# ASUS VE278Q Ghosting, Corona-Effekt



## SiLAnceR (13. Oktober 2012)

Hallo Leude,

einige von Euch sind meinem Monitor Problem sicherlich gefolgt. Nun habe ich meinen 24er Asus zurückgegeben und habe nun einen VE278Q, da dieser gute Bewertungen hatte. So weit so gut.
Mit dem 24er hatte ich doch Probleme wenn ich Texte gescrollt habe. Hierbei viel ein extrem starkes Ghosting auf. Dieses hat der 27er nun nicht mehr.
Was mir nun beim ersten Spieltest aufgefallen ist, war das bei PES13 eine starke Coronabildung bemerkbar war. Sehr extrem, wenn die Spieler weiße Trikots tragen.
Laut diesem Bericht, soll der Monitor aber kein Ghosting etc. aufweißen:
Amazon.de: arkridess Rezension von Asus VE278Q 68,6 cm (27 Zoll) LED Monitor ...

Hat jemand von Euch bereits Erfahrung, wie man das Ding am besten einstellt. 
Ich finde im "Treiber", welcher auch immer gemeint ist, keine Farbeinstellung von Rot, Blau und Grün.
Ich danke Euch für die Hilfe


----------



## Helvete (13. Oktober 2012)

Versuch mal Trace Free auf 20 zu setzen. 

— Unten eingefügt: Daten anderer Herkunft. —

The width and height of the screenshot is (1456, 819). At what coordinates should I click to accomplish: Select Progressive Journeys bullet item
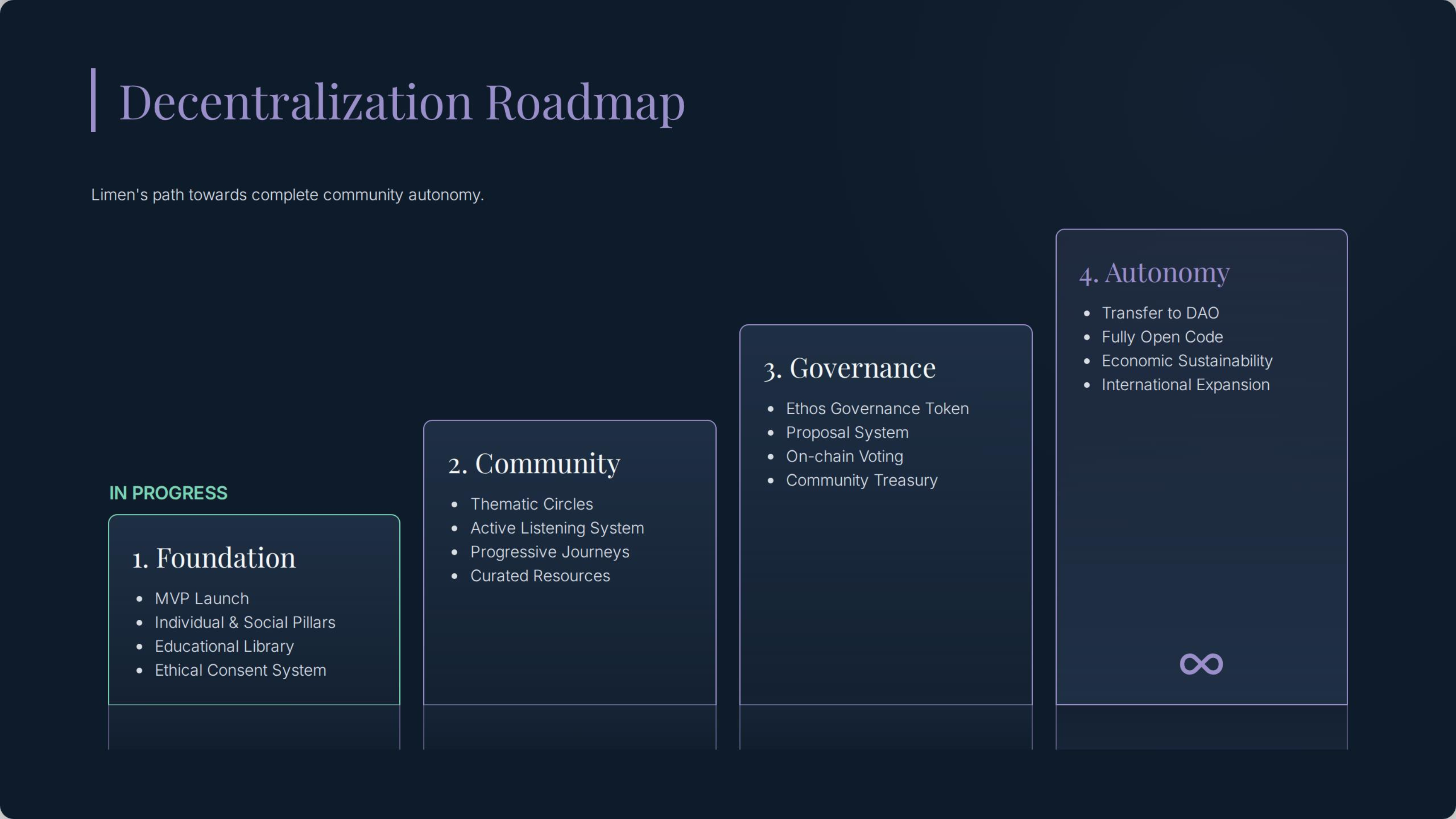549,552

Hier mal meine Einstellungen: 

Splendid: Landschaftsmodus
Farbe: 
          Helligkeit 100
          Kontrast 80
          Sättigung 50
          Farbtemp Anwender
          Hautton Natürlich
Bildeinrichtung:
          Schärfe 60
          Trace Free 20
          Kontrollen Vollbild
          ASCR aus


Und bei Nvidia Systemsteuerung:
Helligkeit 50
Kontrast 47
Gamma 1.0
Digitale Farbanpassung 50
Farbton 0


----------



## SiLAnceR (13. Oktober 2012)

okay...ich werds mal testen - wobei ich im Catalyst die digitale farbanpassung wohl nicht habe, oder?


----------



## Helvete (13. Oktober 2012)

Mit AMD kenne ich mich leider nicht aus, aber ich denke die werden sowas auch haben.


----------



## SiLAnceR (13. Oktober 2012)

Kann doch wohl nicht sein, das ich so nen krassen Coronaeffekt habe


----------



## SiLAnceR (14. Oktober 2012)

Moin Moin,


ich kann dieses Ghosting nur bei PES oder Fifa festellen. BF3 etc. hab ich noch nicht getestet.
Würde mich freuen wenn noch jemand seine Erfahrungen hier posten würde. Bin langsam echt verzweifelt. Für dieses Geld sollte man doch nen vernünftigen Monitor bekommen.


----------



## Painkiller (15. Oktober 2012)

Mhm, laut Google kommt der Ghosting-Effekt bei Fifa häufiger vor. Teste echt mal BF3 oder CounterStrike.


----------



## SiLAnceR (16. Oktober 2012)

Ja da ist mir nichts aufgefallen, nicht mal mein NFS The Run...nur bei Fifa und PES.....leider spiele ich ausgerechnet diese Games häufig.
Bin verzweifelt...es muss doch nen 27er geben der diese Probleme nicht hat und kein 120hz beherrschen muss.


----------



## Painkiller (17. Oktober 2012)

Ich glaube nicht, das die Probleme beim Monitor liegen. Ich denk eher das das die Spiele sind.


----------



## SiLAnceR (19. Oktober 2012)

Wie kann ein Spiel Schlieren hervorrufen? Und dann ausgerechnet noch zwei Fussball Games 
Gibts hier niemanden mehr, der ähnliche Probleme hat?


----------



## SiLAnceR (20. Oktober 2012)

Hey Leude,

wie siehts mit diesem aus: 
*Acer H274HLbmid*



Kann diesen jemand empfehlen?


----------



## Painkiller (23. Oktober 2012)

SiLAnceR schrieb:


> Wie kann ein Spiel Schlieren hervorrufen? Und dann ausgerechnet noch zwei Fussball Games
> Gibts hier niemanden mehr, der ähnliche Probleme hat?


 
Durch unsauberer Umsetzung der Konsolenversion auf die PC-Version

Zum Monitor:

Acer empfehle ich aus diversen persönlichen Erlebnissen nicht.


----------